Norway's decision raises a question more and more governments are asking themselves: are we letting AI into classrooms without really understanding what it means for children's cognitive development? While the UK is pushing to integrate AI into the curriculum and Singapore actively encourages it, Norway is pulling the emergency brake. And it probably won't be the last.
OpenAI has announced that Codex, its async coding agent, has reached 5 million weekly active users. The figure matters not just for the volume, but for the context: a significant portion of that growth happened during the six days Fable 5 was offline, when companies that depended on it migrated to Codex as an alternative.

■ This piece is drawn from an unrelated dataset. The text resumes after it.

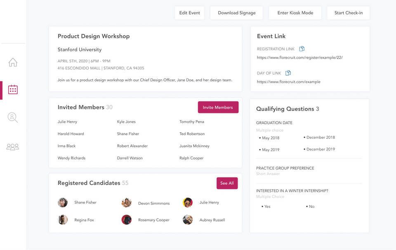Copy the Day Of Link icon
396x250 pixels.
tap(288, 73)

Codex also launched Record and Replay for macOS, a feature that lets Business users record a workflow once and turn it into a reusable skill for Codex, Computer Use, browser actions, and plugins. It's a clear strategic move: OpenAI is building the developer agent platform, not just a chat that can write code.
The timing is symbolic. While Anthropic deals with government restrictions on its flagship model, OpenAI capitalizes on the gap and turns a competitor's vulnerability into product traction. The coding agents war has just begun, and Codex is making the most of it.
Three stories from seemingly different worlds, but they all tell the same story: artificial intelligence is leaving behind its limitless expansion phase and entering a maturation stage where checks and balances appear. Fable 5 returns with controls because a government decided national security trumps innovation. Norway bans AI in elementary schools because another government decided children's cognitive development cannot be put at risk without evidence. And OpenAI Codex grows because the market reshuffles when a competitor stumbles.
The lesson is clear: the "move fast and break things" era in AI is closing. We are entering a phase where regulation, accountability, and ecosystem resilience matter as much as raw model capability. And that, however uncomfortable for the growth-at-all-costs purists, is a sign of health.